La compasión de Dickens llega hasta el lector. Su narrador nos
recuerda que Scrooge puede ser cada uno de nosotros y que su misión es llamar
nuestra atención como si fuera, irónicamente, nuestro espíritu de la Navidad: “Scrooge,
sobresaltado, se incorporó a medias y se encontró cara a cara con el visitante inmaterial
que las había descorrido, tan cerca de él como yo lo estoy de ti, lector (pues
me hallo, espiritualmente, a tu lado)”. La risa final de Scrooge nos transmite una sabiduría por medio de la que la
fantasía nos abre las puertas de la verdadera realidad: la del gozo de existir
incluso en medio de nuestras miserias y ante la incomprensión de no pocos conocidos:
“Algunas personas se rieron al ver su transformación; pero él las dejaba reír, pues era lo suficientemente sabio para comprender que, en este mundo, nada había sucedido, por bueno que fuese, que no hubiera hecho reír al principio a algunas gentes; y sabiendo que tales gentes siempre estarían ciegas, era preferible que anduvieran guiñando los ojos con muecas, a que mostraran sus dolencias de forma menos atractiva. Su propio corazón reía; y eso le bastaba.

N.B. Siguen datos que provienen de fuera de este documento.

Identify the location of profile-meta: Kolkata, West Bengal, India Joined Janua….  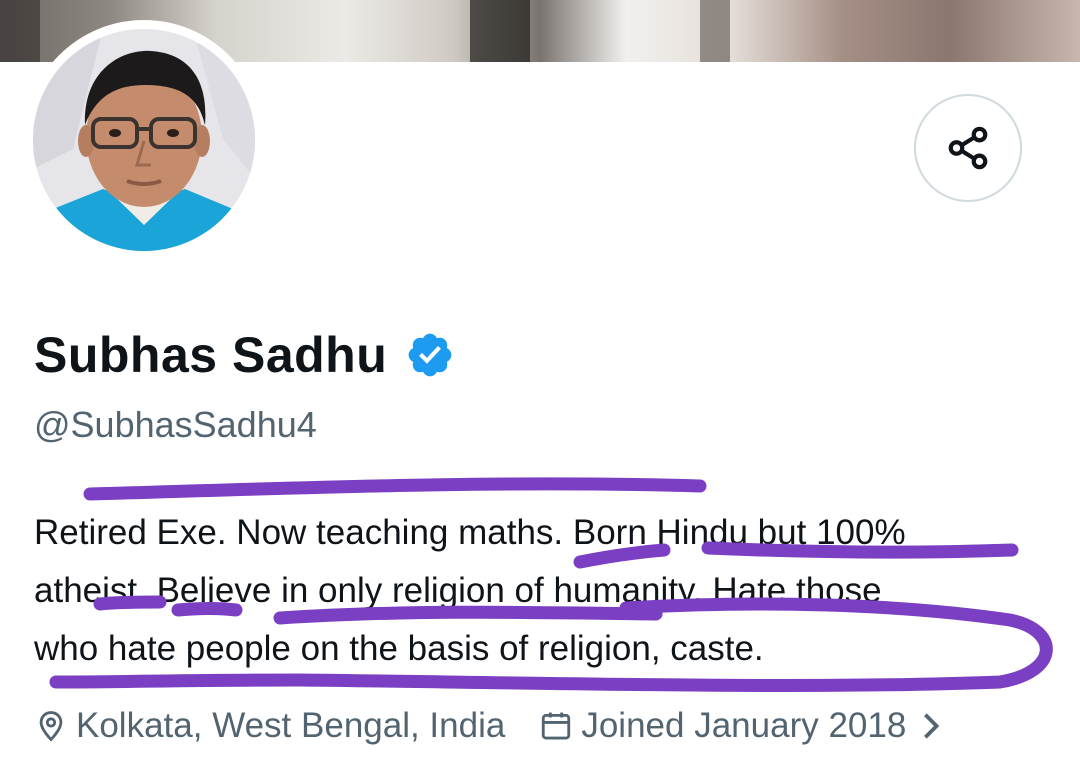
(492, 726).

No volvió a tener tratos con espíritus, pero vivió durante mucho tiempo según el principio de la más absoluta sobriedad; y siempre se dijo de él que sabía celebrar la Navidad como nadie, si es que algún ser vivo poseyó alguna vez esa sabiduría. ¡Ojalá pueda decirse lo mismo de nosotros, de todos nosotros! Y así, como dijo Tiny Tim, ¡que Dios nos bendiga a todos!”.
La risa es la sobriedad de la sabiduría. Y yo les deseo a
mis lectores sus benéficos efectos, en la cena navideña de esta noche y también, si Dios quiere, de las que vendrán.
Si la sabiduría no fuese sobria sería seria, serísima, por excesiva, y si hay exceso no hay sabiduría. Esto que acabo de descubrir se lo debo a tu "la risa es la sobriedad de la sabiduría". Por la misma razón será también "sobria" la "ebrietas" del cielo, en el sentido de que allí el exceso y la sobriedad coincidirán. Gracias.